▶ **Stated exercise**:
Pull out every line of the listing below that contains the word "Open", matching case exactly.

▶ **Entries**:
++++++++

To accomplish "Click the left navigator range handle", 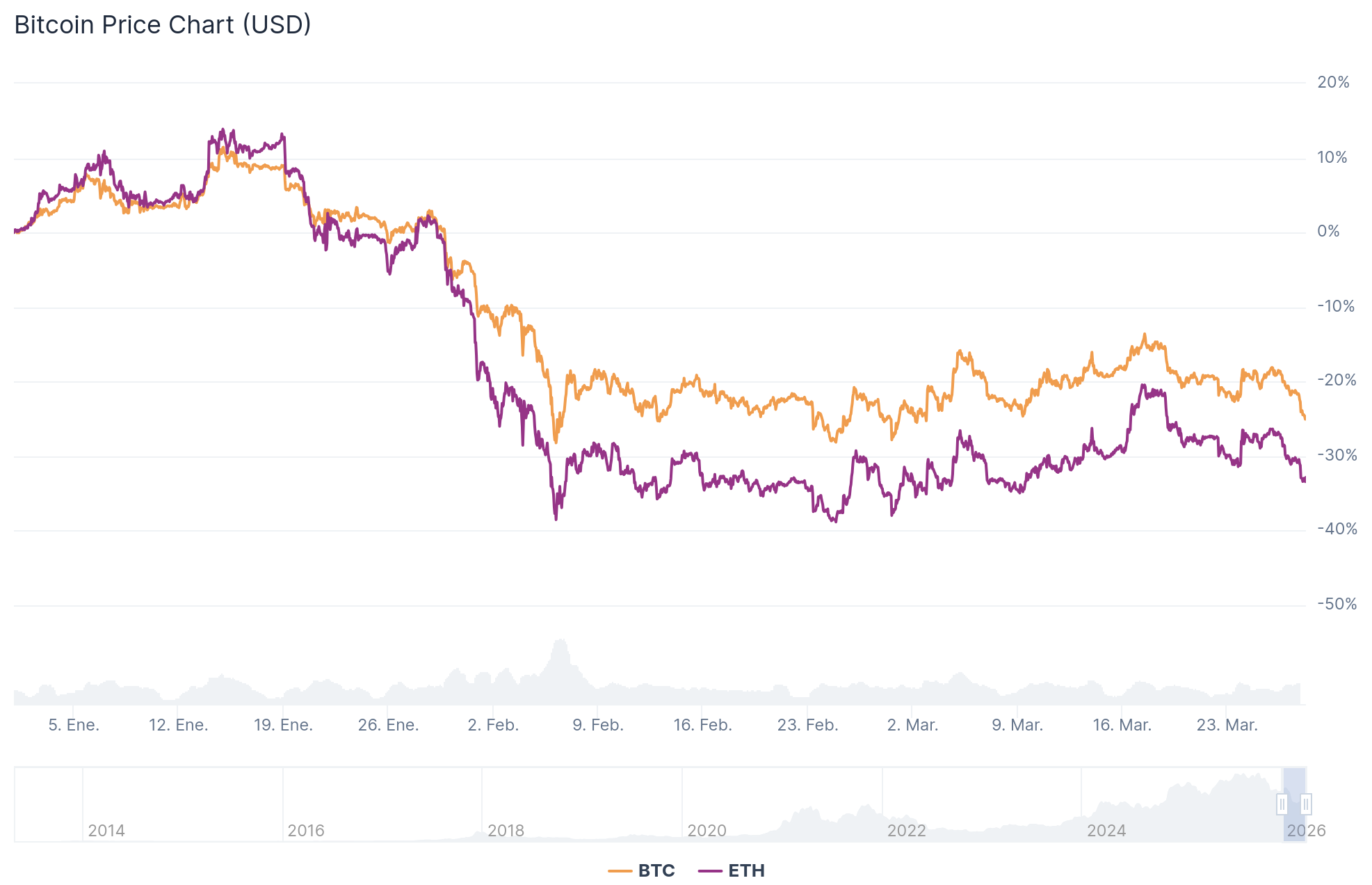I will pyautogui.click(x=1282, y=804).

++++++++

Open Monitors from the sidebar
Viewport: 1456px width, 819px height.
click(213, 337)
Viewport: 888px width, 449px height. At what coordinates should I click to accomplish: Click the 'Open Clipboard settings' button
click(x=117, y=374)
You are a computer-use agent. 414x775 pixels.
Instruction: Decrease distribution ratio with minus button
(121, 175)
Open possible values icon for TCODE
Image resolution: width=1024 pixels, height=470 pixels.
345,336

++++++++

▶ **The solution**:
Open Monitors from the sidebar
Viewport: 888px width, 449px height. At what coordinates should I click to accomplish: Click the 'Open Clipboard settings' button
Open possible values icon for TCODE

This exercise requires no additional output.